We will discuss this plan, along with the other students’ suggestions, focusing on the rationale, how well aligned the project is with the client’s question, and whether the analysis accords with the data-generating process.
Once a plan is agreed upon, we will implement as much of the analysis as possible in R.
This will include exploratory analysis, data quality checks, data processing, and model fitting or hypothesis testing.
The project leader will guide this process, with input and questions from the class and professor.
Overall, there will be not be a huge amount of work to do outside of class, but I expect the actual class time to be challenging.
I also realize that students bring different backgrounds and knowledge bases.
You will not be expected to know exactly what to do for every project, although I am going to take students’ backgrounds into consideration when assigning projects.
At times, we may need to research models or strategies together in class if our prior coursework has not covered the tools required.
This is fine, and to be expected.
If you want to practice, you can tell your favorite LLM how the course is set up and ask it to be the professor/client for you.
Weeks 14 and 15 (the two weeks after Thanksgiving) will be devoted to presentations of your final projects.
The goal is to give you practice verbally describing the results of your analysis.
Course schedule
- Week 1: Introductions, syllabus, talking about chatGPT. Talk through the consulting skeleton.

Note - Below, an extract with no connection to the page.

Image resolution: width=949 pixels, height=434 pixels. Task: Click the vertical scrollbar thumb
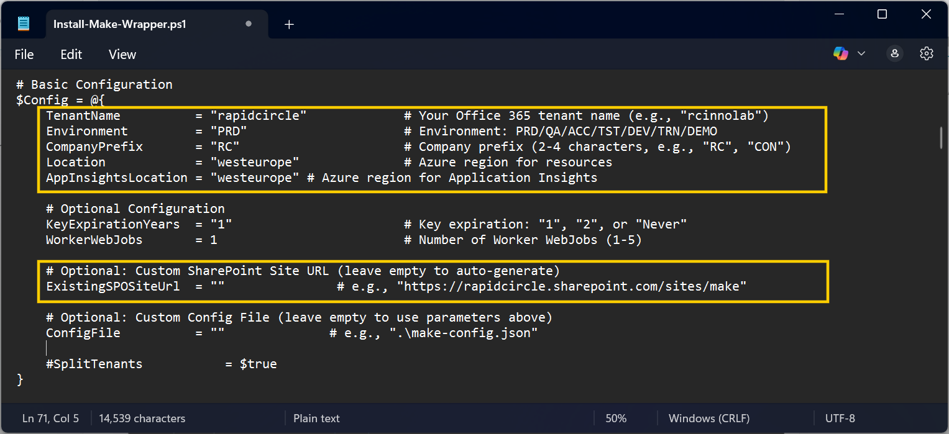tap(940, 133)

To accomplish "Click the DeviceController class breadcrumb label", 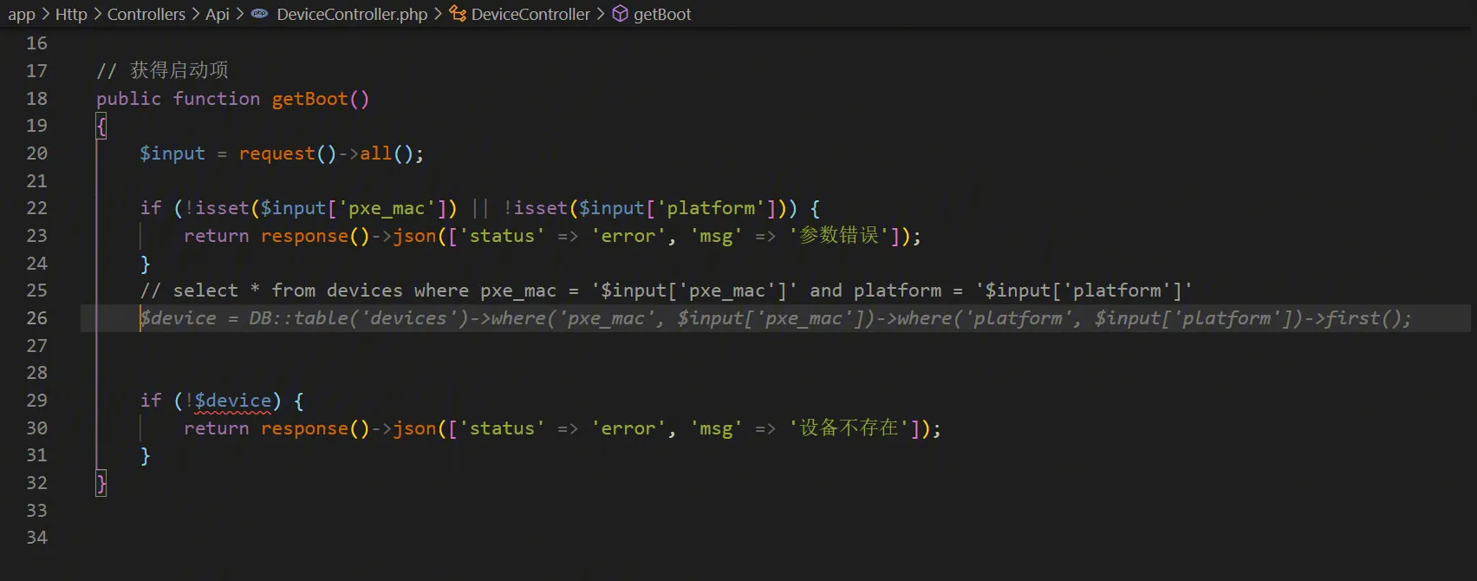I will 530,14.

Project 1 initial client meeting.
- Weeks 2-13: Mock projects
- Weeks 14-15: Final presentations
Assessment
Grades will be based on:
- Participation: 50%, split evenly between your day and contributing on others’ days. For the project on which you are the leader, you will be graded on how well you perform on the elements of the consulting skeleton. For the other days, you are expected to provide suggestions and comments for the analysis. This can be either conceptual or it can have to do with implementation.
- Final presentation: 15%, scheduled for the last two weeks of class. Guidelines here.
- Final project writeup: 35%, due Friday, December 19 (the day that is scheduled for our final exam). There will be no final exam, only the writeup for the project. You are not prohibited from using generative AI, but points will be taken off for every incorrect statement present in the report.
Based on past experience, I expect that if you turn in something that was generated by chatGPT without doing some very thorough vetting, this policy will put you in negative points territory.
Be sure to only write things that you really believe are true.